→ The tasks
a – In the passage, write out again the part that opens with the words containing "At an annual" and closes with "start planning now.", substituting "world population" for "global population".
b – List every distinct distance that the passage gives in astronomical units (AU).

→ Passage shown

-*-*-

7.5 x 10^16 x 2 x 7 x 9 / 5 = 1.9 x 10^18 people.

At an annual growth rate of 1.5 % to get there from our current global population of 6 x 10^9 people would only take just over 1300 years.  Better start planning now.




I like this, it's nice.  But I don't see how you can bootstrap it.  The first few people to attempt it would fall into the sun - you'd have to build it all at once to benefit from the increased reflected pressure.  --Vitenka
To construct an initial 'bootstrap' shell, at as small a radius as your materials can stand the temperature of, say 0.3 AU, you'd need to stash somewhere in your solar system 8 x 10^8 satellites ("space cities") until you are ready to move them into position 'all at once'.  Luckily a solar system has a lot of space, and the cities don't need their sails to be actually open until you are ready to position them.  In a Dyson Ring, radius R, you could store R satellites where
R = 2 * PI * R / 10^5
So to store all we need, either we use one ring of radius 1.3 * 10^13 m (100 AU), 10 rings of 10 AU or 100 rings of approximately 1 AU.  Since during the construction and storage phase we don't actually care about sunlight or power, there's nothing to stop us storing them in concentric rings in the plane of the solar system, which will have the handy effect of reducing orbit perturbation.  Between Earth (1 AU) and Mars (1.5 AU) we could store 100 rings of cold stored satellites, and have over 0.75 million km between each ring.  Plenty of space.

-*-*-

→ Source excerpt
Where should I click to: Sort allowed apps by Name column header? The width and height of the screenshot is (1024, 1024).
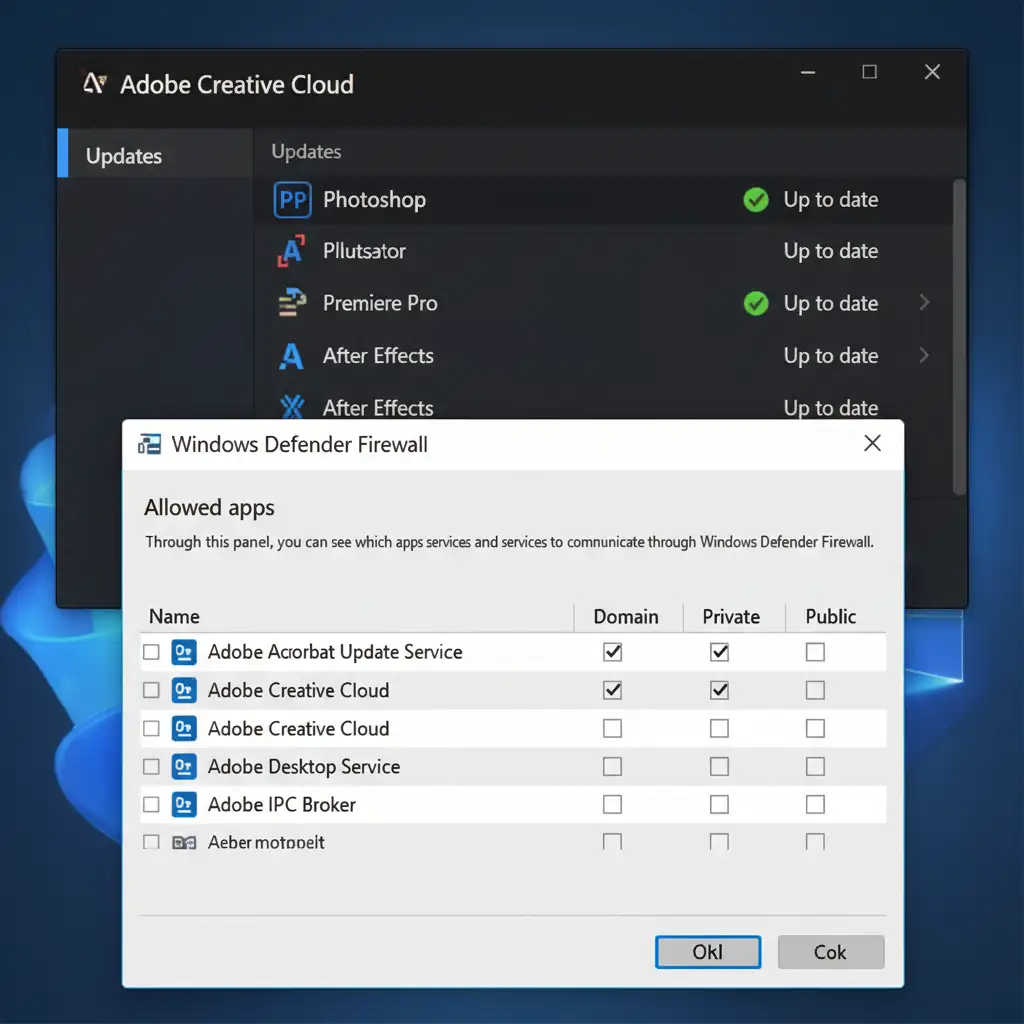(175, 617)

-*-*-

→ Outputs in order
a –
At an annual growth rate of 1.5 % to get there from our current world population of 6 x 10^9 people would only take just over 1300 years.  Better start planning now.

b – 0.3 AU, 100 AU, 10 AU, 1 AU, 1.5 AU